2: Hold companies accountable:
Ask companies about their supply chains in shops and on online platforms. You may actually find that it’s quite difficult to follow a brand’s production lines. When you do find a brand that’s completely transparent and tells you what’s going on, they are a keeper! An example of practices to watch out for are where a company with reportedly good conditions in their factories sells a clothing order to a cheaper factory to produce it for them. The structure means the brand isn’t associated with a factory that might have unethical practices yet they are still producing the garments. We have to be asking meaningful questions. You can find out more about some of the best and worst in terms of workers’ rights and supply chain transparency here.
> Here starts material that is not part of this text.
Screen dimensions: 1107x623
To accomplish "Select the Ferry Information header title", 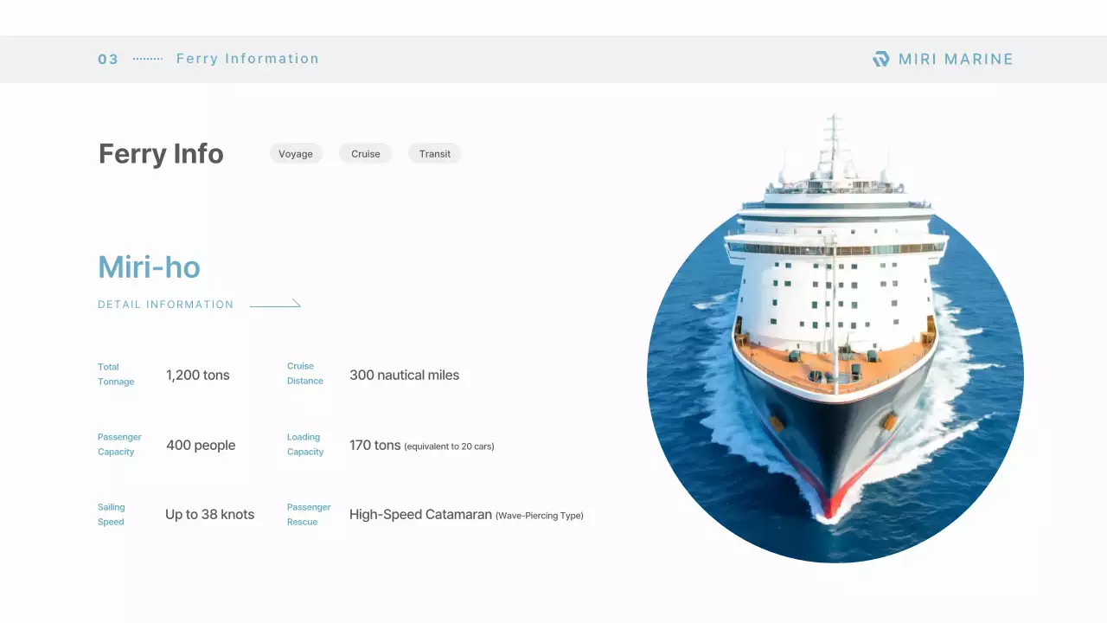I will [x=247, y=58].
3: Buy fewer items of higher quality:
Cheap prices and clever marketing make us constantly feel like we need to keep up with the latest trend. The fashion industry now has a turnover of 52 seasons in a 4-season environment — that’s a micro-trend every week designed to make you feel out of date extremely quickly, thus perpetuating the cycle. Some shops literally throw out ‘outdated’ styles. Making the choice to consciously shop empowers you to find your own style, rather than constantly trying to keep up with the styles prescribed for you.
Sometimes we buy fast fashion because it’s the affordable option and that’s a valid reason. There are other affordable options you can also throw in the mix. Have fun exploring your local secondhand store or op-shop. This keeps prices low and helps reduce your impact on the environment. You could also keep an eye on secondhand clothing on eBay or Facebook Buy, Swap and Sell groups dedicated to your favourite brand.
You might even find that while an overflowing wardrobe can have us saying “I have nothing to wear”, when you own fewer items it takes the stress out of the equation — you know exactly what’s in your wardrobe. Investing is about treating yo’self; treat yourself to that jumper that is a little more expensive or took a bit longer to find second hand but will actually keep you warm and last a lot longer than the jumpers you have to keep replacing.
4: Most importantly BE KIND to yourself:
Great! You’ve taken the first step — read an article and done some research about the negative impact fast fashion has on us and others. The intention of never again buying anything that is unethically made crosses your mind. I love this dream, but sometimes we forget that to undo old habits takes time. And our day to day lives don’t make it easy. You will feel dread and dismay as you realise all the shops around you vastly rely on fast fashion practices. And you may even buy from these shops again. By patient and realistic with yourself, rather than punishing yourself and giving up on it altogether. It’ll take effort and time, but slowly you will enjoy seeking out quality garments and feel good about the positive impact you are making.
If you’re interested in learning more about fast fashion Australian Ethical put out a report on the effects last year. The Good On You app also makes checking a brand for its impact on people, animals and the planet very easy!